Ook in Yacuma, zo blijkt nu, brengt Galardi een van zijn favoriete openingsakkoorden onstuimig tot leven. En hoe joyeus en vrijgevig: pruim die oranje-fris wordt opgelicht door mandarijn, die oranje-sensueel wordt opgelicht door saffraan.
Deze geur ligt het dichtst bij de huidige heilige drie eenheid in niche, dus een beetje voorspelbaar: saffraan, roos en oud. Maar hoe excellent uitgevoerd. Want deze roos is gelukkig niet ordinair, plat en eendimensionaal doordat haar bloemige fruitigheid wordt gekoppeld aan jasmijn, honing en bijenwas. Zoemen en glanzen zoetjes voor de basis zich kan manifesteren met oud als stralend middelpunt.
Ik sprak van de vierde dimensie: dat ruik je ook goed in de basis van Yacuma. Die is namelijk zoveel meer dan oud. In alfabetische volgorde: ambergris, ambrette, cistus labdanum, cypriol, eikenmos, guaiachout, gurjum-balsem, mirre, patchoeli, styrax, wierook en witte musk. Dat is dus overlopend van rijkdom zonder patserig te worden. En niet dat je deze ingrediënten er stuk voor stuk uithaalt. Maar nadat de opening en hart zijn vervlogen, merk je dat achter de oud-basis zich een nieuw parfumpanorama ophoudt waarvan je kunt genieten.

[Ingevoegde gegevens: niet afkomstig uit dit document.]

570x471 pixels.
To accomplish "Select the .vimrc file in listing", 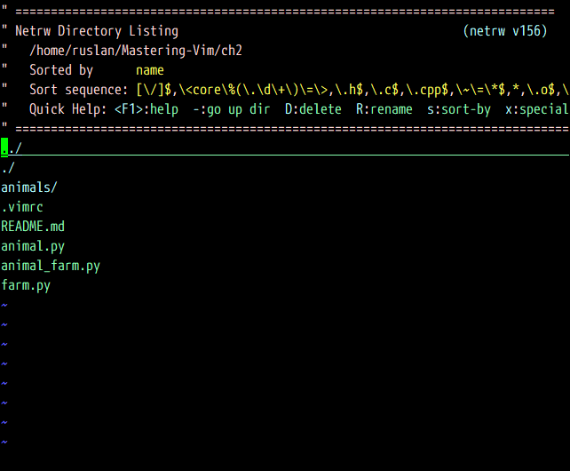I will point(22,207).
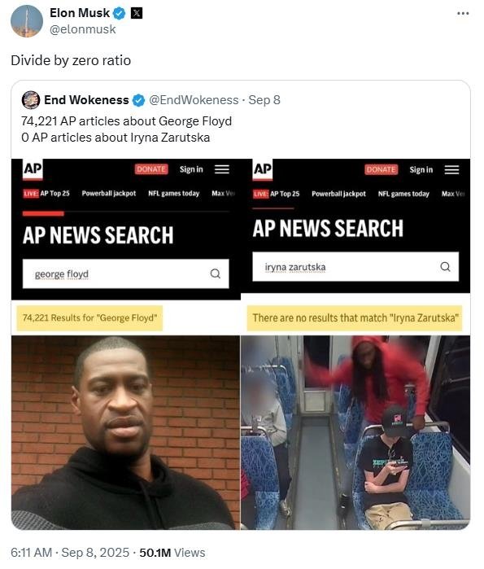
Task: Click the blue verified badge beside Elon Musk
Action: click(x=120, y=13)
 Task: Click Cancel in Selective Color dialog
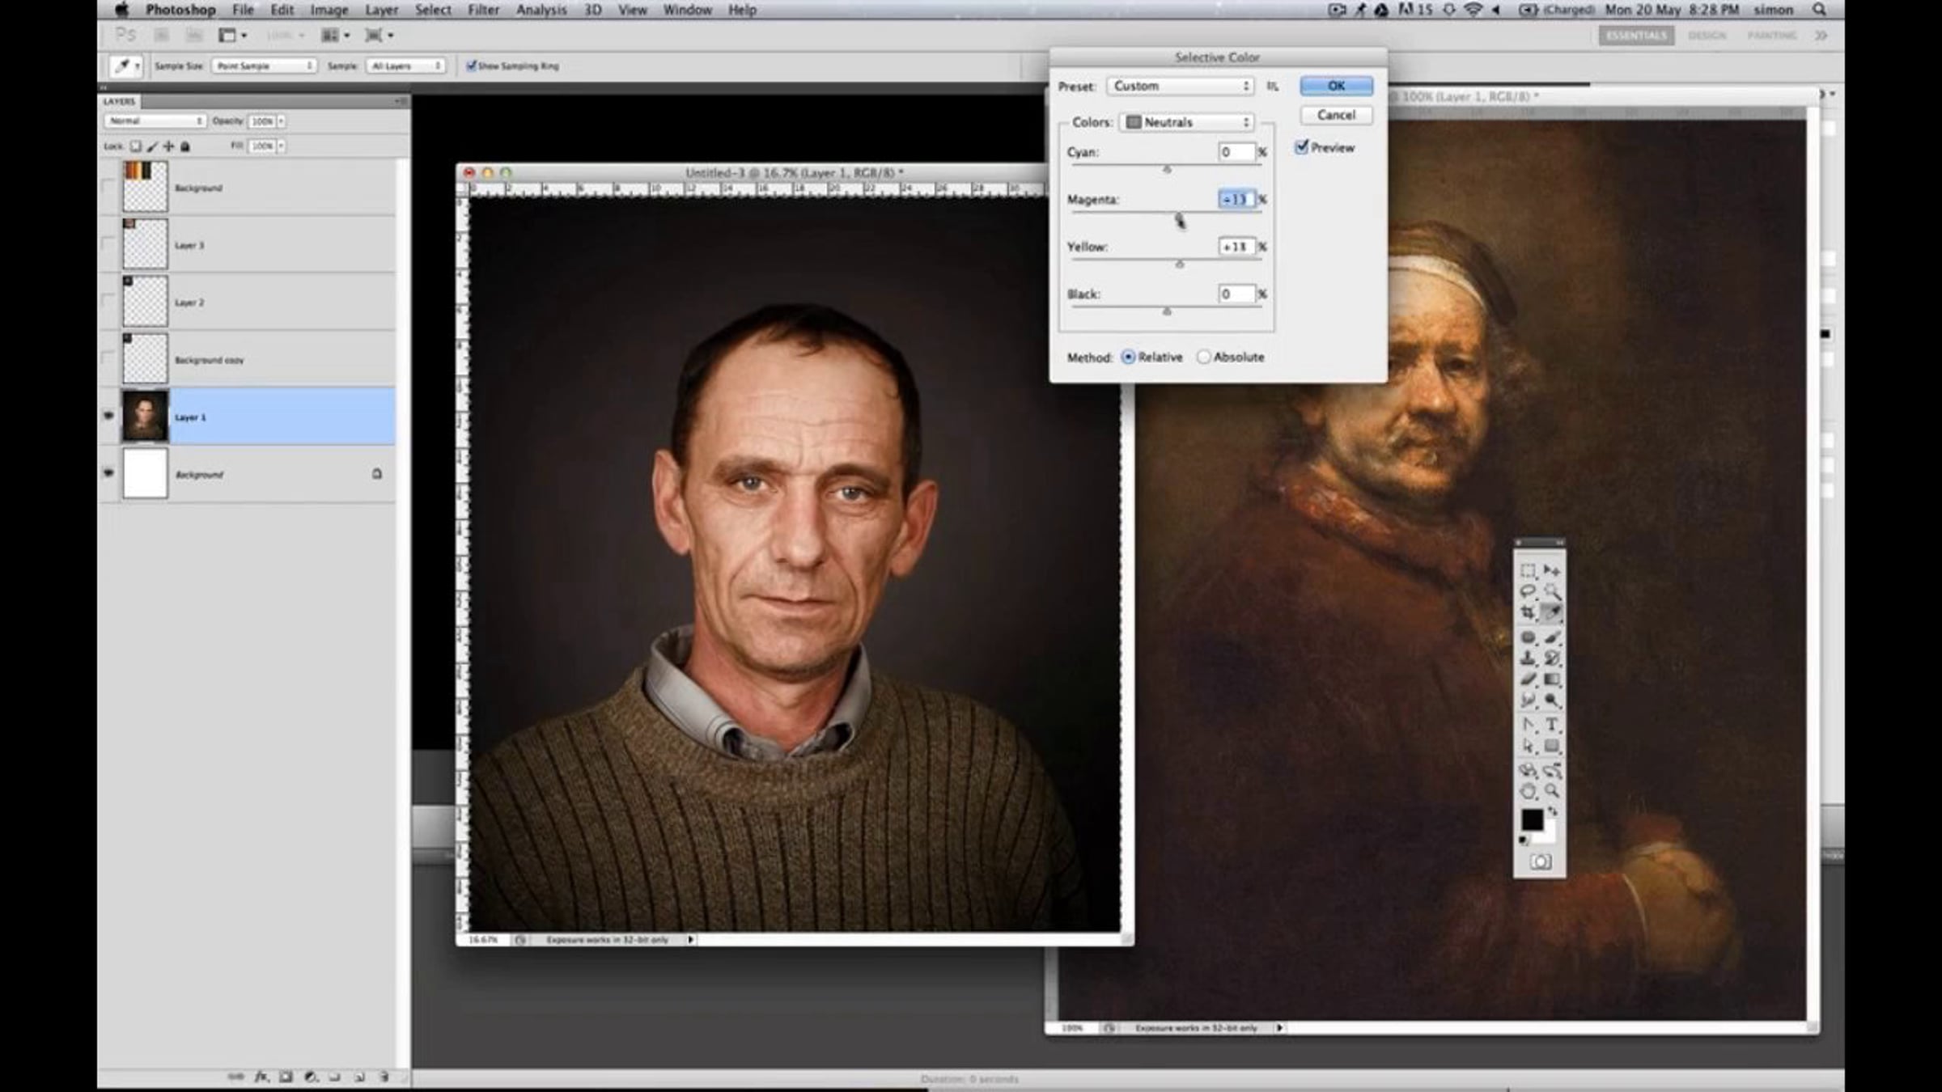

Geldt ook voor de andere vijf. Dit zijn geuren waar je mee opstaat en mee naar bed gaat. Zoveel te ervaren, zoveel te ervaren. Enzo Galardi is geen Mona di Orio; daarvoor zijn de composities te voorspelbaar en te klassiek gekaderd. Maar wel heel, heel, heel mooi gedaan. Italiaans vakwerk. En nu hou ik op met juichen. Echt geen kritiek? Nou vooruit, en een andere reden dat ik me in eerste instantie niet aangetrokken voelde: de flacons – ik kan alleen maar denken aan nagellak.